(Saved data entries)
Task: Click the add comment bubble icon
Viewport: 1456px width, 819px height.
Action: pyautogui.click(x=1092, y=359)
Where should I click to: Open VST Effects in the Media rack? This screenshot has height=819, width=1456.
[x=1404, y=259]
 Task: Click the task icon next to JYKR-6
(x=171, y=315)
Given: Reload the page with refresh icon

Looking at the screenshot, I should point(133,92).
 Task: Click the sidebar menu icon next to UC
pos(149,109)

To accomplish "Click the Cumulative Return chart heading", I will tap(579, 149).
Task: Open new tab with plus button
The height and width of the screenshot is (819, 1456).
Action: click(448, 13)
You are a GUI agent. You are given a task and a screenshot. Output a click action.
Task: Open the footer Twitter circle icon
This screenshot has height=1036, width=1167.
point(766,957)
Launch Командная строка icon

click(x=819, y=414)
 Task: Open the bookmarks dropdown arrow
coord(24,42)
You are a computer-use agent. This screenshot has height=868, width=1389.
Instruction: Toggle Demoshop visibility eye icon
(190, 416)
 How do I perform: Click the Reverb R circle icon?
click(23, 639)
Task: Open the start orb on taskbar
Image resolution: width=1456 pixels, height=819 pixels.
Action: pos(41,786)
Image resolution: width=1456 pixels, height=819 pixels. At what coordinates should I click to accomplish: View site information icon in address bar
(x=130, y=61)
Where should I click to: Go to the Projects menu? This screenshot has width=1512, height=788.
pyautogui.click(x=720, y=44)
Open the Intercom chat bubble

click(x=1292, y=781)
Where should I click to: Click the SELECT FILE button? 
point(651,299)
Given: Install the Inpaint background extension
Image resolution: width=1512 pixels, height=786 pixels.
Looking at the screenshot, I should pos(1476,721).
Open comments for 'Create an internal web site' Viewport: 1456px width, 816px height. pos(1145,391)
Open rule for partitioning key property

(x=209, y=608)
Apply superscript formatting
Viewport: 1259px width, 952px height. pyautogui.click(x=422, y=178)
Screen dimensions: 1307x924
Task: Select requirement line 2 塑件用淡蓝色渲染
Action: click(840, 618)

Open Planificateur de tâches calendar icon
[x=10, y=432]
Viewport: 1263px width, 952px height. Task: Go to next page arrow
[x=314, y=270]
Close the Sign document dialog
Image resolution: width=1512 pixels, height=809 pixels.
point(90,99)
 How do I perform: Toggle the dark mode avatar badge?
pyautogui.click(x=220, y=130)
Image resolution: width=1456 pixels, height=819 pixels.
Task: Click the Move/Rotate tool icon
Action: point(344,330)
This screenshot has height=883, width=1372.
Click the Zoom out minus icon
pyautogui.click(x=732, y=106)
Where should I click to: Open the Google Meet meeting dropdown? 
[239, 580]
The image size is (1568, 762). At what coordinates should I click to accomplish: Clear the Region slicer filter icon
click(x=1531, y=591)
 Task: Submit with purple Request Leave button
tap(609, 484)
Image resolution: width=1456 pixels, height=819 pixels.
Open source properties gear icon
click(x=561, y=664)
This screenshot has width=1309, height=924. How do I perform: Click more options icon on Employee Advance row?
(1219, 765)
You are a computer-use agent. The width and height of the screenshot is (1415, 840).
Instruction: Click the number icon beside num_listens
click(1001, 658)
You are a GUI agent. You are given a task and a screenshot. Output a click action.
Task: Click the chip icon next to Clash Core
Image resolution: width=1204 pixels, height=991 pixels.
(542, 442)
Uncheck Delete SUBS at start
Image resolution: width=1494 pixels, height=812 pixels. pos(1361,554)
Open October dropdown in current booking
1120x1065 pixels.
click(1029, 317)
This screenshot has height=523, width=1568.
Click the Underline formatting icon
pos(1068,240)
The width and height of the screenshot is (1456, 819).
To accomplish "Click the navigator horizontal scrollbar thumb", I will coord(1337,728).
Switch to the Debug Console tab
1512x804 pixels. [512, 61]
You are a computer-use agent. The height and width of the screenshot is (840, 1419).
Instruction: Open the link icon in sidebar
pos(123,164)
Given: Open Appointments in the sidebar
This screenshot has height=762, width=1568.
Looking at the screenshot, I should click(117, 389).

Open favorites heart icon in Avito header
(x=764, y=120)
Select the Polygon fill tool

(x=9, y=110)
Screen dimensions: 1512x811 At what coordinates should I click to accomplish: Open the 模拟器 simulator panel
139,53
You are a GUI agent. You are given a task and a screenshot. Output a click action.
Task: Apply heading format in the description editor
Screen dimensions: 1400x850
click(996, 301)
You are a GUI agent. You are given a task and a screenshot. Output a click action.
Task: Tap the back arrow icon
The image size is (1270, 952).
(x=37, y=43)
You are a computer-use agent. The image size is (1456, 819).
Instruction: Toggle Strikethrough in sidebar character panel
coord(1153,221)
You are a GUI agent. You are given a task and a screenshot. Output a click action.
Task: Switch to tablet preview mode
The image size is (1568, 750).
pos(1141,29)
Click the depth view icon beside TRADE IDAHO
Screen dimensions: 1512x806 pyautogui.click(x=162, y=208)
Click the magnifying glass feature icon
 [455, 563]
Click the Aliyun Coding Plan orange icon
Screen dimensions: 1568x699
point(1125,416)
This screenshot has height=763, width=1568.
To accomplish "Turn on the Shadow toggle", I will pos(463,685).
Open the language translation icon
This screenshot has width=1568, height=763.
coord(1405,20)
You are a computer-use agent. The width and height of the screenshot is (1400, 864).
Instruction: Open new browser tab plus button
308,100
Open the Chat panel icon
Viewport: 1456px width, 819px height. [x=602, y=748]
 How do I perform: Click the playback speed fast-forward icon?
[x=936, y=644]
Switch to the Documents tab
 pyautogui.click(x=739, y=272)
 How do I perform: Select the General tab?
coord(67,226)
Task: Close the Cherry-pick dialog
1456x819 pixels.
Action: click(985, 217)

Task requirements
In the records above, count the lines that contain the word "dialog" and state only that count.

Completed task
2